§ **PROBLEM DESCRIPTION**: Take the data below and extract the lines from the one with "Brødkrydder, klassisk (22, 1462)" to the one with "Saudi-Arabia (12, 1147)", inclusive, exactly as written.

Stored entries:
....................

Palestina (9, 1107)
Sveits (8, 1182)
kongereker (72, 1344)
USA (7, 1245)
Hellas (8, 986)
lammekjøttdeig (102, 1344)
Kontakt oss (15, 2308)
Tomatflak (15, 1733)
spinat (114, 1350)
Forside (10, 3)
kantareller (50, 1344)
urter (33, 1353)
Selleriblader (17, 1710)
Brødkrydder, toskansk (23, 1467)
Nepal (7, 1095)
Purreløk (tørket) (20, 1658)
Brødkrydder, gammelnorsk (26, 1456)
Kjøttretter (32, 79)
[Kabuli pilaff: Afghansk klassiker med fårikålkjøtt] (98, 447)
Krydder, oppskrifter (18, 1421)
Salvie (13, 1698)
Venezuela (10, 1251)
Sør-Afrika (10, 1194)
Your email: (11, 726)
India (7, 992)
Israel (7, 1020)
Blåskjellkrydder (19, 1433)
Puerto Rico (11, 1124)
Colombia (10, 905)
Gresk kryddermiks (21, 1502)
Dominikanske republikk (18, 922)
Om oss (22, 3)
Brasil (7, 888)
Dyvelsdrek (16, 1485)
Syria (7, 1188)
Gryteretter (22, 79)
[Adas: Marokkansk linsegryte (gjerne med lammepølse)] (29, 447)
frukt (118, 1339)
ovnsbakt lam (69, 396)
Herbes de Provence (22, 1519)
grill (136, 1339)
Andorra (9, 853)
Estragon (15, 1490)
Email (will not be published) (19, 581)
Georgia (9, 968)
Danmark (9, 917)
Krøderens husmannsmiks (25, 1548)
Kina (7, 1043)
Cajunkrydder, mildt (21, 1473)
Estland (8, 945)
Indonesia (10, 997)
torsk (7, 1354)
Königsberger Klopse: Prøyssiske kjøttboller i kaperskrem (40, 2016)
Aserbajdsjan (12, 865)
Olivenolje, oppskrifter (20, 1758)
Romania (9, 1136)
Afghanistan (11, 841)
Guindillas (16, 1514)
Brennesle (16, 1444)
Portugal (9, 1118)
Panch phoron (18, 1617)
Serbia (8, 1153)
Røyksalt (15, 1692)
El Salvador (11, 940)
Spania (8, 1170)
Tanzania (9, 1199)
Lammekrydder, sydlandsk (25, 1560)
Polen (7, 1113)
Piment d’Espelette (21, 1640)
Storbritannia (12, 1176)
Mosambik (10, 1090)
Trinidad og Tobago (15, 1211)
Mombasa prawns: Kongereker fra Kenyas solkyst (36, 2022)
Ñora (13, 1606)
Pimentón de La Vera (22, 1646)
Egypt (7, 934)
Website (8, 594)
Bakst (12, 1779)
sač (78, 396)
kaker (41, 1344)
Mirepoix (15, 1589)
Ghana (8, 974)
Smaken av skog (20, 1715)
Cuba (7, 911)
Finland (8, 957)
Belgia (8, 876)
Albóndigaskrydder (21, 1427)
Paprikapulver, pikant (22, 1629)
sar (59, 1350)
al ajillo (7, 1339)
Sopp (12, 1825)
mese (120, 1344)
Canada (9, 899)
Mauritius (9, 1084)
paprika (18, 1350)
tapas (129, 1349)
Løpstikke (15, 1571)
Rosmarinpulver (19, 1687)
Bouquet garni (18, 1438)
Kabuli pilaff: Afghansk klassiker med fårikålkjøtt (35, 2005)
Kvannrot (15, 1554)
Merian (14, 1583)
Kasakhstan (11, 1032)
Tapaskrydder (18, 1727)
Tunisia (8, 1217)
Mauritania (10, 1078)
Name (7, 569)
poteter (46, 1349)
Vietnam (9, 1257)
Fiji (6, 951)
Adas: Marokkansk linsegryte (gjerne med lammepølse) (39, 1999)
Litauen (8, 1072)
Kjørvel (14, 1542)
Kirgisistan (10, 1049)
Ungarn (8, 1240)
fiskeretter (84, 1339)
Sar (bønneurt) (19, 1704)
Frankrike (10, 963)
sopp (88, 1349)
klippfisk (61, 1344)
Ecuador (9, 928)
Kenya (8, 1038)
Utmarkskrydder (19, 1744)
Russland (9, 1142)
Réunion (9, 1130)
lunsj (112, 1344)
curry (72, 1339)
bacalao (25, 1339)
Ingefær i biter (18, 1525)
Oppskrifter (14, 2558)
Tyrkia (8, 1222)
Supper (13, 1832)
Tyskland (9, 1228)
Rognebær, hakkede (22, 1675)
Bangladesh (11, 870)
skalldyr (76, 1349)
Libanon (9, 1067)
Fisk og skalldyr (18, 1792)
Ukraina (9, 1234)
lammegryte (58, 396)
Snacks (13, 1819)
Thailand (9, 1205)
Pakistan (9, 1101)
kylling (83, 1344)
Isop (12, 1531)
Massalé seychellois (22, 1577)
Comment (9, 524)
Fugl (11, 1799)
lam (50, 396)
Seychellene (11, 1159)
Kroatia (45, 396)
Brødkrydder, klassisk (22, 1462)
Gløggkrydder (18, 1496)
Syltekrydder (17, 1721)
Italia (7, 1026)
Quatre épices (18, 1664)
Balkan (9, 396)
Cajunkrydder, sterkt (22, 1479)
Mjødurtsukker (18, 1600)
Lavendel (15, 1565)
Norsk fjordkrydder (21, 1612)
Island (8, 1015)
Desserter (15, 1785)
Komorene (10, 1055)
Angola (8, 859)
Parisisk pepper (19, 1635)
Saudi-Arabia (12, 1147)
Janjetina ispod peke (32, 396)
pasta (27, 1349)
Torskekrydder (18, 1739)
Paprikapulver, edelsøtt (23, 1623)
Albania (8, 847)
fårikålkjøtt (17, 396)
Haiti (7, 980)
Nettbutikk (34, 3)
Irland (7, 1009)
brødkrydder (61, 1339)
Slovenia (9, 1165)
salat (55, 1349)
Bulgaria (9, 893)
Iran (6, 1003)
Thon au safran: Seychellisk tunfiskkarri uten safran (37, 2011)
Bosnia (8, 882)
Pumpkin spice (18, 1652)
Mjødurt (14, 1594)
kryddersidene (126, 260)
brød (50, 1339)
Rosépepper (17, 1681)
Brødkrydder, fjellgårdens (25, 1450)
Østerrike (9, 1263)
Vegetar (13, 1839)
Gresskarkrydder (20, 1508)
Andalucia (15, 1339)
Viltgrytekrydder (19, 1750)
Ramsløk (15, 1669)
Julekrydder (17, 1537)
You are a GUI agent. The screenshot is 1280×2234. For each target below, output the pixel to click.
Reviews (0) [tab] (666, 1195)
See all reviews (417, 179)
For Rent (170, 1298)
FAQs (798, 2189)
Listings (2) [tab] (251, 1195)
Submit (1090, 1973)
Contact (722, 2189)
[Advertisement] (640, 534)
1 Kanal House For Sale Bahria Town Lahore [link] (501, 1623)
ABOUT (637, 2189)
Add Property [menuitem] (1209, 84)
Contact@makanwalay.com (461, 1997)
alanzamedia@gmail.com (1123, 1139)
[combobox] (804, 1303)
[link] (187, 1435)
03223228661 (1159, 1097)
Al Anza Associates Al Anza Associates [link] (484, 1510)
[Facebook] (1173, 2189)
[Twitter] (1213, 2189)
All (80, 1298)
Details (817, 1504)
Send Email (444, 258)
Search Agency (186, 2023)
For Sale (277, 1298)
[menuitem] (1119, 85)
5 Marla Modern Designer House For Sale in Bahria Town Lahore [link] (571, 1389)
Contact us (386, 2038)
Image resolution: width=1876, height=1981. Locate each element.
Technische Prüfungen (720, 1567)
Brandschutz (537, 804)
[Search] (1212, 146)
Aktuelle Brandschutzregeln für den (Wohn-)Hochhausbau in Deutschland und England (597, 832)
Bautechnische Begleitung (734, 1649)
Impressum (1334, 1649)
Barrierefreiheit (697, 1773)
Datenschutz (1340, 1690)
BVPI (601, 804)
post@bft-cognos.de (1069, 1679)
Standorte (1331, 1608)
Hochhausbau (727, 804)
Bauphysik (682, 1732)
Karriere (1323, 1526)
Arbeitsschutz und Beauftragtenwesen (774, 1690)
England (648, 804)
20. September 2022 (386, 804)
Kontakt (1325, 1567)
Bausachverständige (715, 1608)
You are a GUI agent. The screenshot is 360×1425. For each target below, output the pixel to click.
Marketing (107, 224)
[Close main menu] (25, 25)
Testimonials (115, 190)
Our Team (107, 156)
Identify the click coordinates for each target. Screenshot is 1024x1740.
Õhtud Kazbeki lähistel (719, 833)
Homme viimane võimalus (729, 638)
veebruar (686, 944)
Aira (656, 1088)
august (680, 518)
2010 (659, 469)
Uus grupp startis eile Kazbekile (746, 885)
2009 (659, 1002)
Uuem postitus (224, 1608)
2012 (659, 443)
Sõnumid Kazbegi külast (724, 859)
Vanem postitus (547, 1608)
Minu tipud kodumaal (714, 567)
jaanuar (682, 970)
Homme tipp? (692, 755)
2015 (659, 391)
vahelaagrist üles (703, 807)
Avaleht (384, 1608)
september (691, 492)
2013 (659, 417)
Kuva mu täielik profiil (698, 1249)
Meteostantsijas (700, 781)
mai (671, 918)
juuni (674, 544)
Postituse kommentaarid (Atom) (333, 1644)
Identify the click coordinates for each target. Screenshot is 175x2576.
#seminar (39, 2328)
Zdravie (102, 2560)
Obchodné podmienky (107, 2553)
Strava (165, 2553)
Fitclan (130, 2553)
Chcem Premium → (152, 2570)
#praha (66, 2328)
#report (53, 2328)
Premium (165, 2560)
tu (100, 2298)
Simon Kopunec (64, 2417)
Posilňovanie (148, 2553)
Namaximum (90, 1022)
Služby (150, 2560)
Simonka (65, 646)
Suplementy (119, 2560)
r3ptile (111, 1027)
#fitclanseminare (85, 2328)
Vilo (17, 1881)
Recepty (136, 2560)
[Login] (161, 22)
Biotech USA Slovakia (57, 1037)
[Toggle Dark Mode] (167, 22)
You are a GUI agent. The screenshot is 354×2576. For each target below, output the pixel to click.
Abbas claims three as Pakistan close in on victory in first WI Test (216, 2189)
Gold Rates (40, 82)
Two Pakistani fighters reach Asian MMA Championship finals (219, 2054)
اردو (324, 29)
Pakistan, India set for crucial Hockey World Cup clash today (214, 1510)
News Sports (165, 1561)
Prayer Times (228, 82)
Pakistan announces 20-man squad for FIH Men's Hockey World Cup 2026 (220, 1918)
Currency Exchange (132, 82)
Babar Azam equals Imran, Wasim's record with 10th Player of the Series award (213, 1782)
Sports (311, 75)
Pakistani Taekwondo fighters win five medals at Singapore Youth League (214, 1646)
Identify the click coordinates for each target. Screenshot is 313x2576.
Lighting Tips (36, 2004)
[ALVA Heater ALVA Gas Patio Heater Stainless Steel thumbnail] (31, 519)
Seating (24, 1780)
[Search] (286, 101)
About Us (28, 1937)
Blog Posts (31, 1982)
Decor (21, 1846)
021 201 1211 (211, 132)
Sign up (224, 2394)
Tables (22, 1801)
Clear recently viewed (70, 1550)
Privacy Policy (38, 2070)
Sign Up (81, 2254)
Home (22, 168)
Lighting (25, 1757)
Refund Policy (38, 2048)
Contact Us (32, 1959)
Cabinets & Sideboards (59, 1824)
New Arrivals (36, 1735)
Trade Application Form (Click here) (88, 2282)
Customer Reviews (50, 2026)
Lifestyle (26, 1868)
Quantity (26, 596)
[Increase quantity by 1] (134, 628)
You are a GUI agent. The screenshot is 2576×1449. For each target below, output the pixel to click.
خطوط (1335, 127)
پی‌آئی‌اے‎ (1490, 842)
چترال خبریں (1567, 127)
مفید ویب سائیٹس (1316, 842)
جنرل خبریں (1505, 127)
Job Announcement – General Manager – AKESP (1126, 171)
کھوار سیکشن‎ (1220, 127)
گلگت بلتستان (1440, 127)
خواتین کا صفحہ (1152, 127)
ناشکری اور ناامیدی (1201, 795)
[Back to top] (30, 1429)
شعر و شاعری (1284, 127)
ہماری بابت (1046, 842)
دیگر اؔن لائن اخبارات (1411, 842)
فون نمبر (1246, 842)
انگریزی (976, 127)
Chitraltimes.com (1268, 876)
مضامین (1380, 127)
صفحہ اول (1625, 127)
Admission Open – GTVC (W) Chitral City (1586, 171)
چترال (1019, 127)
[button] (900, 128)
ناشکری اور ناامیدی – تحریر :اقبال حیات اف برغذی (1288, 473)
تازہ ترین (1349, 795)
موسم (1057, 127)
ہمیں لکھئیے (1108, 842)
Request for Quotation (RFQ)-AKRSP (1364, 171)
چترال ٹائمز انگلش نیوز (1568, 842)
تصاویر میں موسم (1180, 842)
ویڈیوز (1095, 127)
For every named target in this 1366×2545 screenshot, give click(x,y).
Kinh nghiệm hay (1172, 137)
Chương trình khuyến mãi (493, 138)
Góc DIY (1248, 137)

....................

§ **EXPECTED OUTPUT**:
Brødkrydder, klassisk (22, 1462)
Gløggkrydder (18, 1496)
Syltekrydder (17, 1721)
Italia (7, 1026)
Quatre épices (18, 1664)
Balkan (9, 396)
Cajunkrydder, sterkt (22, 1479)
Mjødurtsukker (18, 1600)
Lavendel (15, 1565)
Norsk fjordkrydder (21, 1612)
Island (8, 1015)
Desserter (15, 1785)
Komorene (10, 1055)
Angola (8, 859)
Parisisk pepper (19, 1635)
Saudi-Arabia (12, 1147)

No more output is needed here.